Un point distingue toutefois la composition en parallèle de la composition prédictive : un composeur qui n'appelle que lorsqu'un commercial est déjà disponible ne laisse jamais un correspondant décrocher dans le vide. Les lignes non retenues sont coupées avant qu'il ne prenne l'appel, alors qu'un composeur prédictif, calibré sur des prévisions statistiques, produit par construction des appels abandonnés.
Pour la suite de la trame, voyez la méthode CROC, et pour garder l'ouverture adaptée sous les yeux pendant vos sessions, le plan d'appel en une page.
Questions fréquentes
Qu'est-ce qui change dans un script avec un parallel dialer ?

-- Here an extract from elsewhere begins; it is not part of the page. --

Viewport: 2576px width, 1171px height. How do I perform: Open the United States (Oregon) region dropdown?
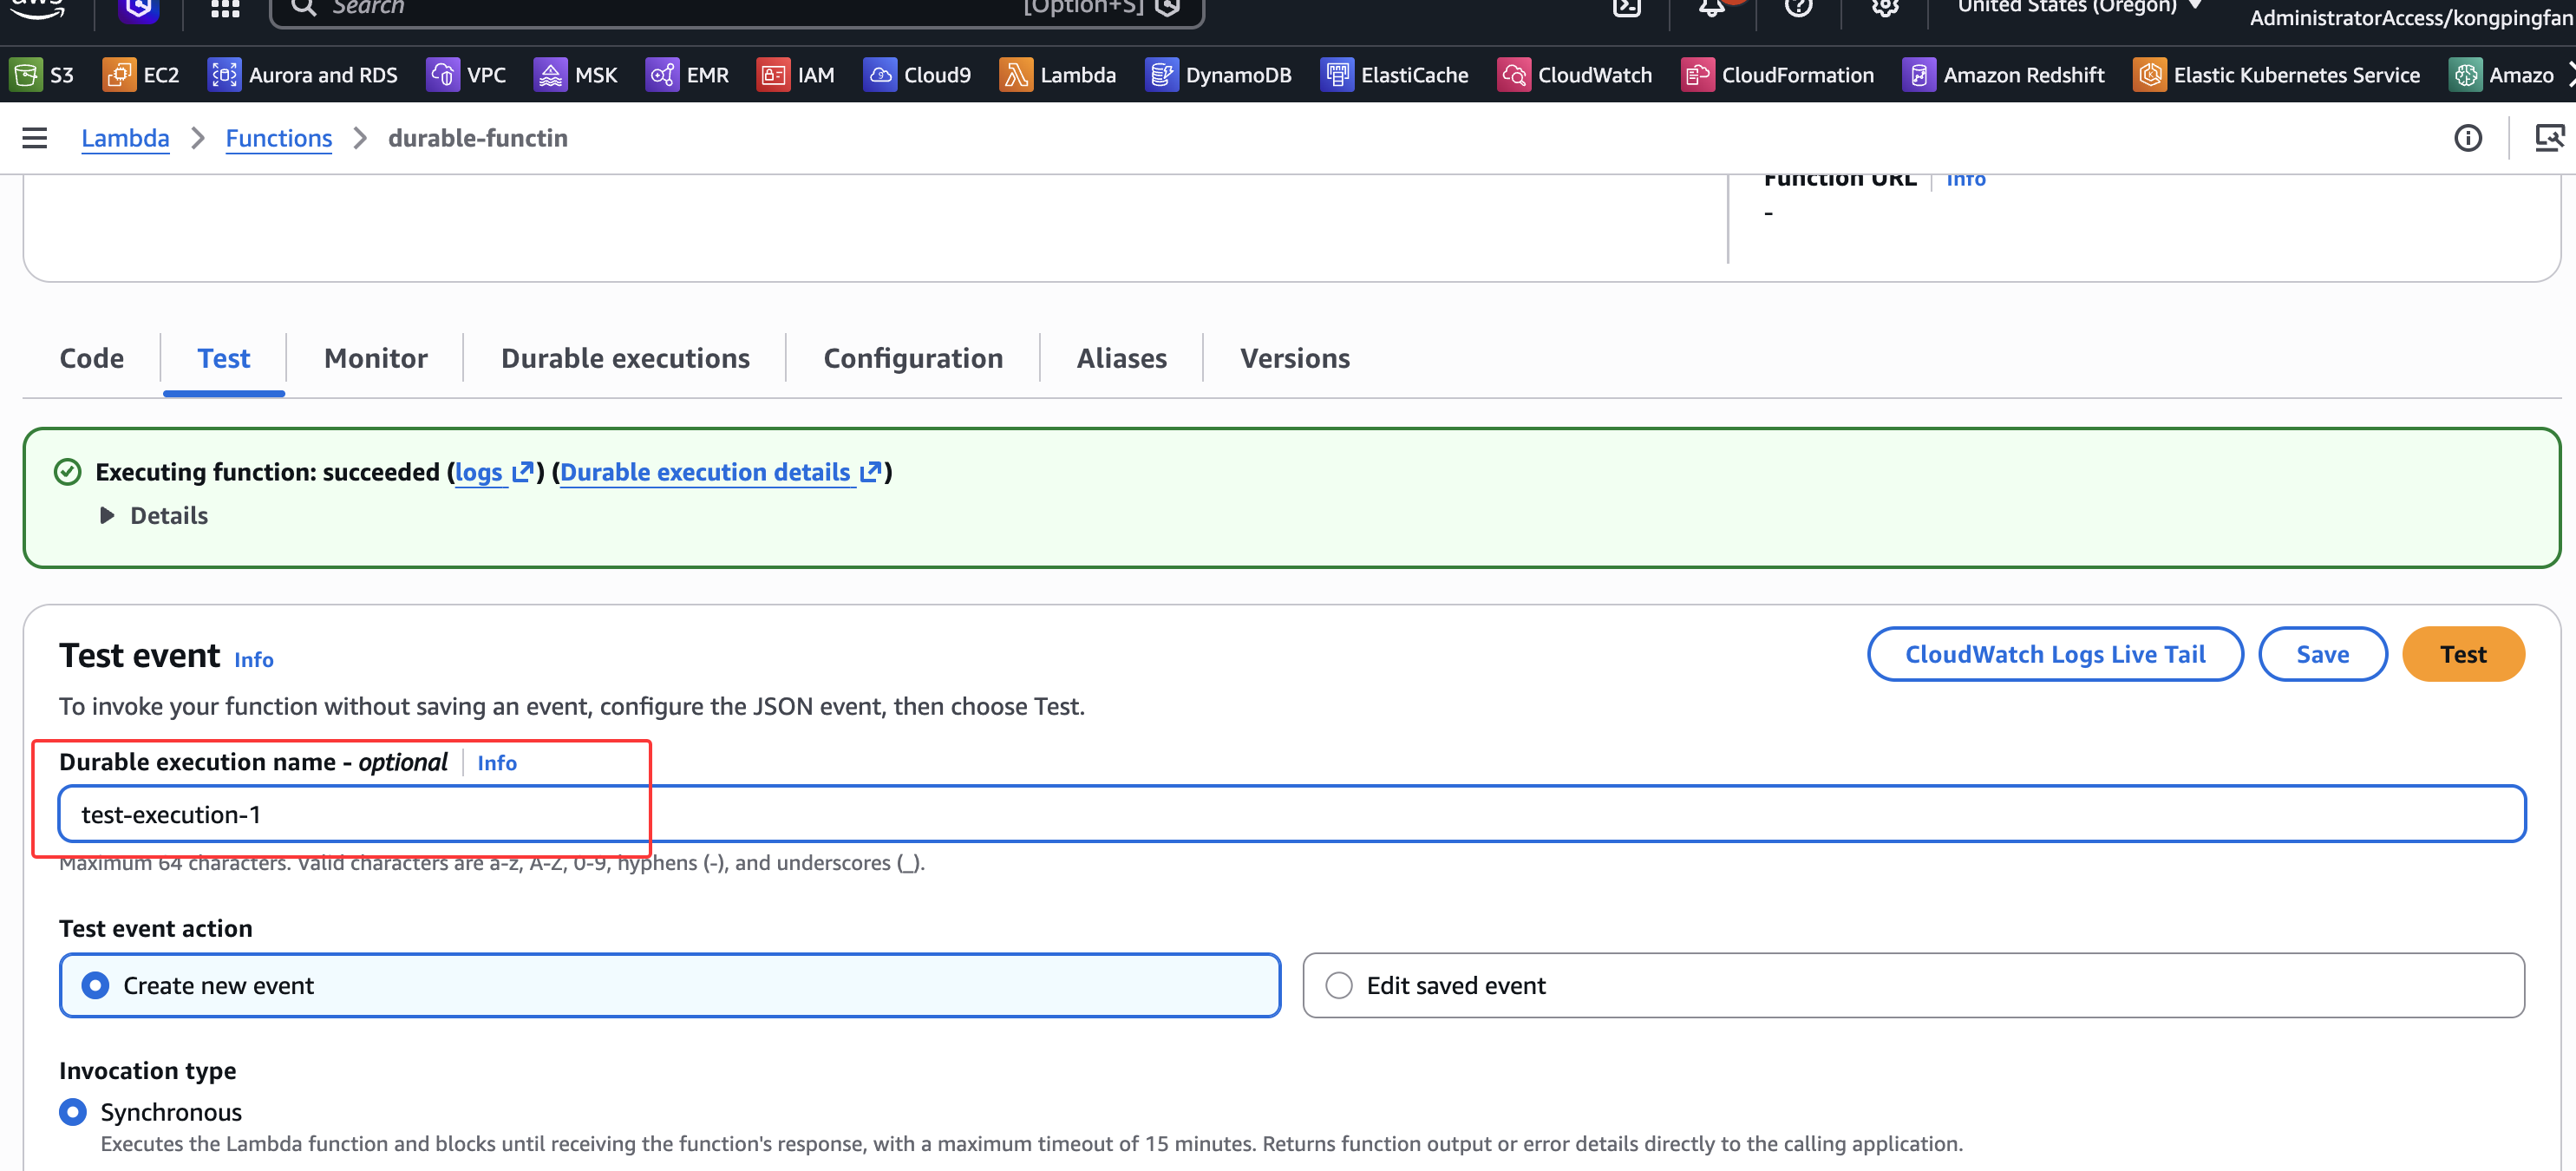[x=2078, y=6]
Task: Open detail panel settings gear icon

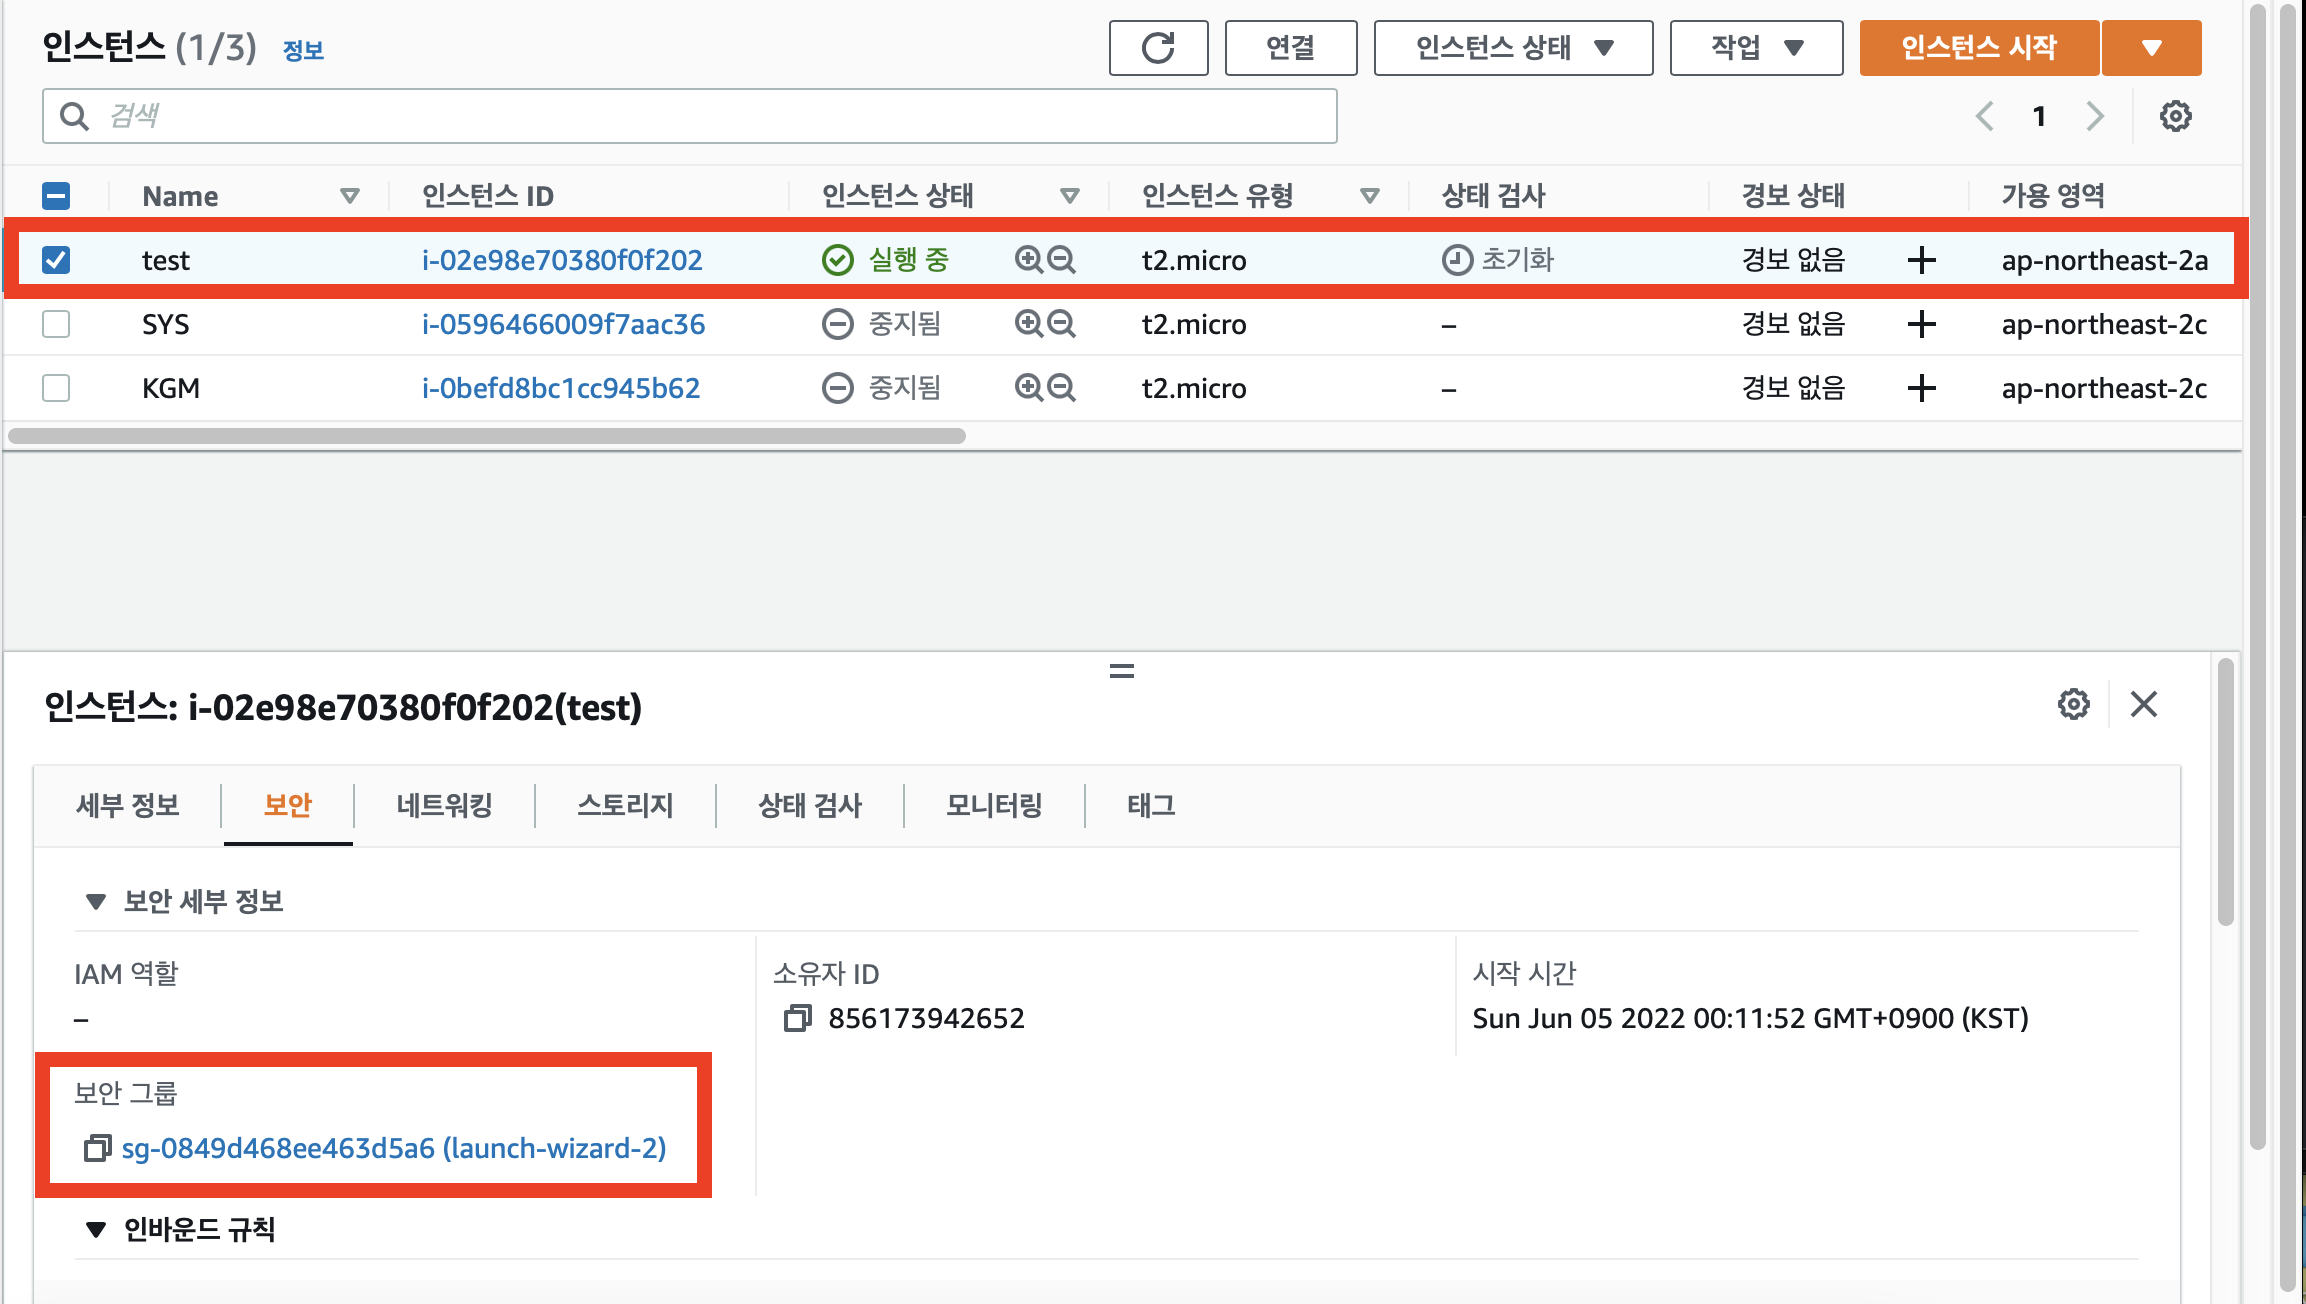Action: click(x=2073, y=704)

Le début de la conversation. Votre interlocuteur a décroché et dit « allô » avant que vous ne soyez en ligne. La première phrase doit donc reprendre une conversation déjà commencée, au lieu d'en ouvrir une.
Faut-il un script différent pour le power dialer ?
Non. Le power dialer compose un numéro à la fois : vous suivez l'appel du début à la fin et vous prenez la parole le premier, comme en composition manuelle. La trame classique s'applique sans modification.
Combien de lignes simultanées faut-il utiliser ?
Jusqu'à quatre avec Skipcall. Le bon réglage dépend du taux de décroché de votre fichier : plus il est élevé, plus la probabilité que deux personnes décrochent en même temps augmente. Les lignes en trop sont alors coupées avant que le correspondant ne prenne l'appel, mais autant les éviter en réduisant le nombre de lignes.
Le prospect entend-il qu'il a été appelé automatiquement ?
Il n'entend pas de blanc : la mise en relation est instantanée. Ce qui change n'est pas technique mais conversationnel, puisque c'est lui qui a parlé le premier. C'est ce qui rend la première phrase déterminante.